I don’t like the thought of boxes of cremains in a closet, but I’m not sure where else I’d put them. I can tell Mom and Seth have been divvying up this adult resposibility all moring.
* * *
Twenty-two minutes later we are technically in Boston, but you wouldn’t know it. It doesn’t look like a city here. The Arnold Arboretum is a massive open space that runs through a couple neighborhoods in the city, sort of like Central Park in New York, I guess, but probably not as cool because it’s Boston and not New York. I have driven through the arboretum with Grandma—the cut-through road is something we’ve taken into the city—but I haven’t spent a ton of time on the grounds. Grandma asked me if I wanted to visit the gardens many times, and even though I always told her I’d be willing someday, I never made it happen for more than a quick drive. She always went with the Girls.
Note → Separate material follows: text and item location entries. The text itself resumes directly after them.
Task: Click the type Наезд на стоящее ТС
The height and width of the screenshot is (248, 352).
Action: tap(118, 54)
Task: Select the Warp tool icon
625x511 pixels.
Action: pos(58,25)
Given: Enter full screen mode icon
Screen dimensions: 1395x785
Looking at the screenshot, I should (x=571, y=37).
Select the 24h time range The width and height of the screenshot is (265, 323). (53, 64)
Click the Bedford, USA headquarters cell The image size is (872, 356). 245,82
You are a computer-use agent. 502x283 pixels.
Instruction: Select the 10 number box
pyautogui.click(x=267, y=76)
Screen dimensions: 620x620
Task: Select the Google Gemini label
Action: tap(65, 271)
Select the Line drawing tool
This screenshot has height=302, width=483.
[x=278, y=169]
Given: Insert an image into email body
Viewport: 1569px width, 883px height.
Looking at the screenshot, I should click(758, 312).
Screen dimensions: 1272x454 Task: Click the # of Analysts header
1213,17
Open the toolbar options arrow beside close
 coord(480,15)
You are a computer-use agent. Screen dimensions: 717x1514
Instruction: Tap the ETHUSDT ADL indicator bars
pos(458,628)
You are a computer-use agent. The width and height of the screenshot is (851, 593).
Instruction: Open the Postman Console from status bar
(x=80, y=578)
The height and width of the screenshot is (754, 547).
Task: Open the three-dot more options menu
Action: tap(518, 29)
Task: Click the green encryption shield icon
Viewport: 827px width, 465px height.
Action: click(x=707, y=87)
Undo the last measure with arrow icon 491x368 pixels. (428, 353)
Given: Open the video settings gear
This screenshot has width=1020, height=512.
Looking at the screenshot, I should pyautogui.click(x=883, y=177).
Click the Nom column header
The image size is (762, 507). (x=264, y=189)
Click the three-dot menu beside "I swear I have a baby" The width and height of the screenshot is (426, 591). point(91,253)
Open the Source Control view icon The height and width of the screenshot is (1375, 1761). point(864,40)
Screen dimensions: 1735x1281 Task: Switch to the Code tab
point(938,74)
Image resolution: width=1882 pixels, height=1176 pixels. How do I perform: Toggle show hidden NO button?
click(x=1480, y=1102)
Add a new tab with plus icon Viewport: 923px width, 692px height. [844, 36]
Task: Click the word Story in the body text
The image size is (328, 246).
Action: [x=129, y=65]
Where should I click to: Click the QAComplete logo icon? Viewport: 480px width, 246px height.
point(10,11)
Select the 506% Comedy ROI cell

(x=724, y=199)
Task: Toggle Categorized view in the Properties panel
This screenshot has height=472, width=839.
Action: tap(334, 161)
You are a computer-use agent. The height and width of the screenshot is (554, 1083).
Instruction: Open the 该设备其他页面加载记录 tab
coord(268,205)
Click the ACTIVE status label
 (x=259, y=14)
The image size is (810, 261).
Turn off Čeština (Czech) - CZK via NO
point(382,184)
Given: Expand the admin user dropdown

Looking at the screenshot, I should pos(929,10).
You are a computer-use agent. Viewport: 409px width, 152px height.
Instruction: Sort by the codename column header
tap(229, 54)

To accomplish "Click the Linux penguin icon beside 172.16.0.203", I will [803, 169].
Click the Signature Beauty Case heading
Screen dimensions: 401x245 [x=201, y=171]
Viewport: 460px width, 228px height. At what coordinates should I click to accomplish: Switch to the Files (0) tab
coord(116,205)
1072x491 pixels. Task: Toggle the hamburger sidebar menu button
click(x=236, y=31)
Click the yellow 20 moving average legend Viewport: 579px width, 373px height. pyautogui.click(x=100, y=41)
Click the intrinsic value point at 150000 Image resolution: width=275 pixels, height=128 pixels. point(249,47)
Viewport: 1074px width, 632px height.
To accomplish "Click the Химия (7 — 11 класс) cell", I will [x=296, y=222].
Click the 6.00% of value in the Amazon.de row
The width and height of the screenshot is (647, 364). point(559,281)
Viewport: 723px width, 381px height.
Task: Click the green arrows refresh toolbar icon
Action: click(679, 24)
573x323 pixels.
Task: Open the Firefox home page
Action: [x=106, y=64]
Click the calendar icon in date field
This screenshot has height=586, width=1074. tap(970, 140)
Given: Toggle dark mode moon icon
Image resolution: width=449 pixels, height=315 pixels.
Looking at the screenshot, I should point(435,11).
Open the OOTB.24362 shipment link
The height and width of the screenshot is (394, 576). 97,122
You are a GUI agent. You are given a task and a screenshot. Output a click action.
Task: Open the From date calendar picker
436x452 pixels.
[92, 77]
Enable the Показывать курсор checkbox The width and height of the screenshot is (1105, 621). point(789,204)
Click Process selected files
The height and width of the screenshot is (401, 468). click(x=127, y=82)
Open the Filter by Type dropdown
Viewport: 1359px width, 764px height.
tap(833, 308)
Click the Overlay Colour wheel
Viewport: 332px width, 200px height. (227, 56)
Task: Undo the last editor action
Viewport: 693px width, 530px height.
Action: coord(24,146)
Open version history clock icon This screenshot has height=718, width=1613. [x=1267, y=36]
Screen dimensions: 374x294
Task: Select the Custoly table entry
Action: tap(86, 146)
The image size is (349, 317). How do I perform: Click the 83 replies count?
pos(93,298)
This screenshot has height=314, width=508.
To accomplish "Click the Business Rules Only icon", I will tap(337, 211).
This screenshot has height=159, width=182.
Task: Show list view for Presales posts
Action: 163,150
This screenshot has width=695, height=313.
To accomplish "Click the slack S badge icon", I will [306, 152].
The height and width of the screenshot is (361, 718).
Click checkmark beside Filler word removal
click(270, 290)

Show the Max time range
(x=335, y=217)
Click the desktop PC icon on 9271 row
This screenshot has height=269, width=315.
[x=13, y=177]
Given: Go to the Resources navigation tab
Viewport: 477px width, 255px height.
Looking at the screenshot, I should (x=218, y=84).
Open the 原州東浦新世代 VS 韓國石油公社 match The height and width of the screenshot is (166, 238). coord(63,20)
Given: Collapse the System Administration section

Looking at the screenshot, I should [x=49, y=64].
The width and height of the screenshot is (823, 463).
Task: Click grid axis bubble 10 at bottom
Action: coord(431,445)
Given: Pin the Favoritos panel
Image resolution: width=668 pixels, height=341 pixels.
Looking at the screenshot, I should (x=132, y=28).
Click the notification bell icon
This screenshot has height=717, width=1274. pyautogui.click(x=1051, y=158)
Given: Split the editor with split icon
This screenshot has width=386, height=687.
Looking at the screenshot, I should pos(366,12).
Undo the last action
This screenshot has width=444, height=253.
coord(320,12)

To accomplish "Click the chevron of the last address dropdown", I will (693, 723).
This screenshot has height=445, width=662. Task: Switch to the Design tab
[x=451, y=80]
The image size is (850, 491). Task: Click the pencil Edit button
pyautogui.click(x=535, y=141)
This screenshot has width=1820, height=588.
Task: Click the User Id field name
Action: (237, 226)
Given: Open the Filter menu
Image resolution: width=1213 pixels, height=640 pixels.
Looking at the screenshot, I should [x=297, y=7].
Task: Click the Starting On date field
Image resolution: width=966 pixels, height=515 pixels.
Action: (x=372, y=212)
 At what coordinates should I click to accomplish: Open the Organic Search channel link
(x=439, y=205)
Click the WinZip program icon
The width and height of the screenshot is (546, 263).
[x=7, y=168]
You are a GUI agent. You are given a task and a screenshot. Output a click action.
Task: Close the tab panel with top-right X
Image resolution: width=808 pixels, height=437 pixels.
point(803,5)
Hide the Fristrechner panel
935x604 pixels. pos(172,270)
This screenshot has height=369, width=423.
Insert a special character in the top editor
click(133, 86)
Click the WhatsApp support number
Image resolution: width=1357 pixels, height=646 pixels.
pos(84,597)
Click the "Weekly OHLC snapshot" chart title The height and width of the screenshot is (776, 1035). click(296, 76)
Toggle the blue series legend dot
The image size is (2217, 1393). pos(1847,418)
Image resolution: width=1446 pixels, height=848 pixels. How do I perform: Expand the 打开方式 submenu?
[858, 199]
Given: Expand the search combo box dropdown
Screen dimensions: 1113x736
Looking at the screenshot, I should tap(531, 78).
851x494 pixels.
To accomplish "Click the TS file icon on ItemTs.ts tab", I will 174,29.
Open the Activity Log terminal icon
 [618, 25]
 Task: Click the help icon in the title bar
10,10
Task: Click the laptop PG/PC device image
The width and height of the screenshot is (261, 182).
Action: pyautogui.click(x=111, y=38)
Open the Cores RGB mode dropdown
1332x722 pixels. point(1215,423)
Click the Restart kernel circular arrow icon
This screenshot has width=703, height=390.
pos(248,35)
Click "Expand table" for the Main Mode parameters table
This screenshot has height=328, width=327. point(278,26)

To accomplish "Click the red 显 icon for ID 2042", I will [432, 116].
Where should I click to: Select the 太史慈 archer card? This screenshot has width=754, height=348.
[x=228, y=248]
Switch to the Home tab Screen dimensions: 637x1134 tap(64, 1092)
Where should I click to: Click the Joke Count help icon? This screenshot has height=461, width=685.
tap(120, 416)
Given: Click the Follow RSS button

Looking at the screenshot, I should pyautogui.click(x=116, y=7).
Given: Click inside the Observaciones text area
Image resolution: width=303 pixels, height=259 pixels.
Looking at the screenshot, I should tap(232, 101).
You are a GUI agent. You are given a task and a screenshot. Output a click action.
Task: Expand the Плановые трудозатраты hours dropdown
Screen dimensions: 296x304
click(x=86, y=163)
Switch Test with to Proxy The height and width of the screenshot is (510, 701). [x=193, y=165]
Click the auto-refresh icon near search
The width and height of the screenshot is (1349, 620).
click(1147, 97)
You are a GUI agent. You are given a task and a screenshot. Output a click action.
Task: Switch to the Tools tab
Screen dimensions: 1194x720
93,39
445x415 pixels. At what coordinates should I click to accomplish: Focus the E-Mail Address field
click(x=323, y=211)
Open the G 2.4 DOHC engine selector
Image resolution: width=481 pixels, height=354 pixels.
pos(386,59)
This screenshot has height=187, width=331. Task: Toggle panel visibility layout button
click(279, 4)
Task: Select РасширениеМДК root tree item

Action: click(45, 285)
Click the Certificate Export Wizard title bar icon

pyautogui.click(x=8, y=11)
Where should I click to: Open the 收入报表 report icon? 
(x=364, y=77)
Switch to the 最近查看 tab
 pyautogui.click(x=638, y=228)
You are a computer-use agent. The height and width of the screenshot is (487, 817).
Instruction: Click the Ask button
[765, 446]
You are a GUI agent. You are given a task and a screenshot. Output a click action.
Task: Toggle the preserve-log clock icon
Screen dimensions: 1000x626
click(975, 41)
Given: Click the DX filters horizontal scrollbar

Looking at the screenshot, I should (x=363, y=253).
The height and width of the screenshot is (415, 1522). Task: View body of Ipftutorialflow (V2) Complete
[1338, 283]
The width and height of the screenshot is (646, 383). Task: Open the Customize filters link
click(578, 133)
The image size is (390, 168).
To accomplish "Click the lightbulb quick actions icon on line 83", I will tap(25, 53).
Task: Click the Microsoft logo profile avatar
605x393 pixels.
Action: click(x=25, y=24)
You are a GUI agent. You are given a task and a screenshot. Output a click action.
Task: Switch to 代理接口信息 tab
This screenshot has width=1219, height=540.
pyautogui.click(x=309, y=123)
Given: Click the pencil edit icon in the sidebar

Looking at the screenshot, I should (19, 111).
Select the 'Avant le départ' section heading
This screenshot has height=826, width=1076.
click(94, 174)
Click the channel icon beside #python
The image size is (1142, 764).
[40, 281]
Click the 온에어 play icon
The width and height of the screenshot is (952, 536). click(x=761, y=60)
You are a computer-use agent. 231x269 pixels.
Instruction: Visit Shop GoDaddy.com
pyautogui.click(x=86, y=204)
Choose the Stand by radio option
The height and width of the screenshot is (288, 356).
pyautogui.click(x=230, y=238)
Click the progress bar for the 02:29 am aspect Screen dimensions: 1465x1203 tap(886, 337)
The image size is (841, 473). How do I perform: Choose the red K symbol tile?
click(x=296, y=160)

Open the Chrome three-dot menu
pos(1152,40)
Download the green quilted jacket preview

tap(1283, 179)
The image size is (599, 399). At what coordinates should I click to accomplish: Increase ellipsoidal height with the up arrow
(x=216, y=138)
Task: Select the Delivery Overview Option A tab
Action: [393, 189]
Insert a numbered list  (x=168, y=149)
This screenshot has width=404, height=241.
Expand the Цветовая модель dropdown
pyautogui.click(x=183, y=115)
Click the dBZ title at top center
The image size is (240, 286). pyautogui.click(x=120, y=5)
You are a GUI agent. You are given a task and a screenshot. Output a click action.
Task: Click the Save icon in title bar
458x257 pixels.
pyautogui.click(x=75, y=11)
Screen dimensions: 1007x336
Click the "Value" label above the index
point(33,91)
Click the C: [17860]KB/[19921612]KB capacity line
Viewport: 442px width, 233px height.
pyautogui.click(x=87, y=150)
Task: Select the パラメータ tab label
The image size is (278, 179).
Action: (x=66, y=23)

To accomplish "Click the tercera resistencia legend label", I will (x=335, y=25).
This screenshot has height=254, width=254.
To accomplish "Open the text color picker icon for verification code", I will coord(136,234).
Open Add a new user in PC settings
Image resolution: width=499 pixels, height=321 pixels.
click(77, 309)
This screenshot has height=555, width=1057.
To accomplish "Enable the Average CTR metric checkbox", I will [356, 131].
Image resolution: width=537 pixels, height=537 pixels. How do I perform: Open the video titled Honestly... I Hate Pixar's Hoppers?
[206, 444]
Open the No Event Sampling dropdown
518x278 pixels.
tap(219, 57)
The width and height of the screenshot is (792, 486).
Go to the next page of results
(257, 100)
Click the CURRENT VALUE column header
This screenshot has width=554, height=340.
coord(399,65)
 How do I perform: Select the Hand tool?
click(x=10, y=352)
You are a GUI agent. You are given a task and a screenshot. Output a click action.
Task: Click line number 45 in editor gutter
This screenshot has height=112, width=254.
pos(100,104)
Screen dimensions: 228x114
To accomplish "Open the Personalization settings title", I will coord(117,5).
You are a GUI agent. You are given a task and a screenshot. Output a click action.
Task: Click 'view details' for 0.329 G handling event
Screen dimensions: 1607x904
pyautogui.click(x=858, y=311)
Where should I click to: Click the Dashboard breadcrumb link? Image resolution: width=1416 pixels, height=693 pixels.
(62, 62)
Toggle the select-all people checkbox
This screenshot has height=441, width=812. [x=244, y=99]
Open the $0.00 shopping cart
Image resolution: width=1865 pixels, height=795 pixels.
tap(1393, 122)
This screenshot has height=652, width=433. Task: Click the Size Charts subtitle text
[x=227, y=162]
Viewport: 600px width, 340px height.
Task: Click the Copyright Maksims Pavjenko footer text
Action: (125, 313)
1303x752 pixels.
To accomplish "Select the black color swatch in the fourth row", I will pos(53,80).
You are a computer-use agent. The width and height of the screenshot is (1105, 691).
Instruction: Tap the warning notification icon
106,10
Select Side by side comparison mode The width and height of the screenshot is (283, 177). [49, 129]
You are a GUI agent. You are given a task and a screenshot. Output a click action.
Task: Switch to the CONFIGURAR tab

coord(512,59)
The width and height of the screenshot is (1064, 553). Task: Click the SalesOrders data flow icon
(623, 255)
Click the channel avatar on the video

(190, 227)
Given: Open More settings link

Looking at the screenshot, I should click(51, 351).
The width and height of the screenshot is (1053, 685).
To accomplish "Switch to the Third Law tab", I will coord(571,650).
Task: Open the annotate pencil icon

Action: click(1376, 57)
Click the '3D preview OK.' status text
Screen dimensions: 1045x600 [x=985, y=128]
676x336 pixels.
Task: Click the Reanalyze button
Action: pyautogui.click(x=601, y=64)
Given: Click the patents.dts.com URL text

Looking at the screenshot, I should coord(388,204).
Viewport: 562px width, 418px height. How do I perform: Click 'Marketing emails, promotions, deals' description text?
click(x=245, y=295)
“Do you know what an arboretum is, Lori? Chris?” Bill asks us as he gets out of my mom’s car.
I am staring at him. He’s taken off his formal suit jacket and thrown it into the back seat. He has massive armpit stains on his white shirt, and they’re only getting worse. I worry for a second that he might die by suffocation from his own outfit; I’m overheated, and this dress is one of the lightest things I own.
Chris is standing next to me, and I feel the warmth of him at my side. He’s brought his sketchpad and pencils so he can draw whatever site we choose for Grandma.
Chris shakes his head, and I think he probably does know what an arboretum is, but he wants to be nice and let Bill explain. But I am less nice. I answer Bill by lifting my arms and motioning to what’s in front of us. We’re at one of the gates of the Arnold Arboretum. Acres of trees and plants lie beyond. I mean, we’re looking at it.